CIA cracks down on sexual harassment in its ranks
Los Angeles Times
WASHINGTON — Spurred by complaints from women working for the CIA in war zones, the spy service is stepping up efforts to enforce what it calls a zero-tolerance policy on sexual harassment by supervisors and co-workers.
David Petraeus, the CIA director, sent a message to agency staff members last month to emphasize the initiative. He ordered a team of managers to meet with senior officers at stations in Iraq and Afghanistan, and possibly in Yemen, Somalia and other countries where the CIA has launched drone missile strikes against militants.
Petraeus also appointed a "counselor and investigator" to field sexual harassment complaints at those posts, CIA spokesman Preston Golson said.
The effort follows surveys of CIA officers in war zones in 2009 and 2011 by the agency's office of medical services. The surveys, which sought "to capture perceptions" on a wide range of workplace issues, showed no improvement in alleged sexual harassment, Golson said in an email.
Numerous women, who were not identified in the surveys, reported having been harassed, often by supervisors, said two former CIA officials, who requested that they not be identified in discussing an internal matter. They did not know the numbers, and the CIA declined to provide them.
"This has been going on for years, but it seems to have become more serious," one of the former officials said. "The agency has not come up with an effective tool to stop it."
The majority of alleged incidents in the surveys "consisted of remarks or jokes of a sexual nature," Golson said. "Survey results suggested that harassment of a more physical nature may also have occurred, but was not reported."
Some CIA officials have been punished for sexual harassment in recent years, Golson said. He declined to disclose information about those cases, citing CIA policy of keeping personnel data secret.
A few have come to light, however. In 2010, for example, a senior manager in the National Clandestine Service, which conducts CIA operations, was forced to retire after he had an affair with a female subordinate and her husband complained toLeon E. Panetta, then the CIA director, the two former officials said.

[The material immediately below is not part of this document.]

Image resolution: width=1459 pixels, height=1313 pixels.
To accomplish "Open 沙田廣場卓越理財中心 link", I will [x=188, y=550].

Stories of sexual improprieties are infamous at some CIA stations, especially in high-stress areas. It is a civilian agency, and employees in war zones tend to work long hours, live in close quarters and let off steam by drinking alcohol after work.
Partly as a result of that, former CIA officers said, what would be considered workplace sexual impropriety at corporations and other government agencies has been tolerated at the CIA, and trysts between supervisors and employees are not unusual.
Ilana Sara Greenstein, who served as a CIA case officer in Iraq in 2004-05, said a senior manager who was responsible for her promotions "hit on me" when she worked at CIA headquarters.
"He was married, quite aggressive and wouldn't take no for an answer," Greenstein said. "I said no, and it put me in a really awkward position."
Greenstein, who quit the CIA and is now a lawyer, didn't file a complaint at the time "because you know that's the end of your career," she said. "It sounds cliche, but it's an old boys' network, and that kind of comes with the territory."
The agency also has faced complaints of gender bias.
In 2007, a group of female officers filed a complaint with the federal Equal Employment Opportunity Commission, alleging that women who had affairs with foreigners, in violation of CIA rules, were treated more harshly than their male counterparts. A lawyer for the women did not return calls, and it wasn't clear Wednesday how the complaint was resolved.
In 1995, the agency paid $990,000 to settle a class action lawsuit by 450 women. The settlement included promotions for 25 female case officers and better assignments for 14 others. It included raises and other career-enhancing steps for 64 women.
Times staff writer Brian Bennett contributed to this report.